EXERCISE DIRECTIONS: Of the lines in the data below, write out exactly those from the one holding "[Armed Forces Education Trust] (534, 2364)" through the one holding "Verkkolehti (375, 16)", both included.

INFORMATION SUPPLIED:
=== Section Start ===

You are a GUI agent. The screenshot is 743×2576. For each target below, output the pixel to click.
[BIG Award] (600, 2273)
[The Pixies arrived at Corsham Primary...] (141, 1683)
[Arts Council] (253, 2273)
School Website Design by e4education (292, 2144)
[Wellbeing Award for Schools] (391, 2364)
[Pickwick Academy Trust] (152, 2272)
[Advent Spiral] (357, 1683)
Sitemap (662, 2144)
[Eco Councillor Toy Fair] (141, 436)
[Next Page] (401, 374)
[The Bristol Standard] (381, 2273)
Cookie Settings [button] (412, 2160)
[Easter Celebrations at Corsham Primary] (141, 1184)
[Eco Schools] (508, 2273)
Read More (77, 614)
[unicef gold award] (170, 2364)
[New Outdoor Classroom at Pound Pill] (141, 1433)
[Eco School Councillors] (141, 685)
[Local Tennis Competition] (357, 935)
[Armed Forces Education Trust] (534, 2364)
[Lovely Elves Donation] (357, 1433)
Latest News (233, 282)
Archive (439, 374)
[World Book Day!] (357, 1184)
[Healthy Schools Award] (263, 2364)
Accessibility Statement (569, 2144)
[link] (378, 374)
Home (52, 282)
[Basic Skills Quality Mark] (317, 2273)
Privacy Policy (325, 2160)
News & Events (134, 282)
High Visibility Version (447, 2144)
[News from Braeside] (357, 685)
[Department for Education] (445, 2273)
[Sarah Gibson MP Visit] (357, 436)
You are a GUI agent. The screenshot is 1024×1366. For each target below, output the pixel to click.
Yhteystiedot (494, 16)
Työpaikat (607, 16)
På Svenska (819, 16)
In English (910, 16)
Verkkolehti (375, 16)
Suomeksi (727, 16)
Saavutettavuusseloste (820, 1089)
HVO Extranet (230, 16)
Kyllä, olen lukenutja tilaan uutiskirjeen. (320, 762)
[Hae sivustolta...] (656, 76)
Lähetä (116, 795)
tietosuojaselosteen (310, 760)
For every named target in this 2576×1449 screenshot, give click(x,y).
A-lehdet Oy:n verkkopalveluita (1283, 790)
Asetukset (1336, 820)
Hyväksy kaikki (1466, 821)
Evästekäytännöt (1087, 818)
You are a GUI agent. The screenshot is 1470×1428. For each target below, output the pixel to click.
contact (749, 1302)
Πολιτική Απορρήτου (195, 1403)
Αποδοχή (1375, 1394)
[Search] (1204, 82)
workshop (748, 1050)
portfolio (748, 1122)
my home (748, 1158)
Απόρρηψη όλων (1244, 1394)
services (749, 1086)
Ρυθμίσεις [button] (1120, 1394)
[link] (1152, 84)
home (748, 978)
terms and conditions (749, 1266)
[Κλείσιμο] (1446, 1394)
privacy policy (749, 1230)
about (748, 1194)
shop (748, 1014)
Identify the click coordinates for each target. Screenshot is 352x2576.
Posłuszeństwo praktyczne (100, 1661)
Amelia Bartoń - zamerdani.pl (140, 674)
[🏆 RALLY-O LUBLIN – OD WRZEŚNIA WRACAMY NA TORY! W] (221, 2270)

=== Section End ===

RESULT OF THIS EXERCISE:
[Armed Forces Education Trust] (534, 2364)
[Lovely Elves Donation] (357, 1433)
Latest News (233, 282)
Archive (439, 374)
[World Book Day!] (357, 1184)
[Healthy Schools Award] (263, 2364)
Accessibility Statement (569, 2144)
[link] (378, 374)
Home (52, 282)
[Basic Skills Quality Mark] (317, 2273)
Privacy Policy (325, 2160)
News & Events (134, 282)
High Visibility Version (447, 2144)
[News from Braeside] (357, 685)
[Department for Education] (445, 2273)
[Sarah Gibson MP Visit] (357, 436)
You are a GUI agent. The screenshot is 1024×1366. For each target below, output the pixel to click.
Yhteystiedot (494, 16)
Työpaikat (607, 16)
På Svenska (819, 16)
In English (910, 16)
Verkkolehti (375, 16)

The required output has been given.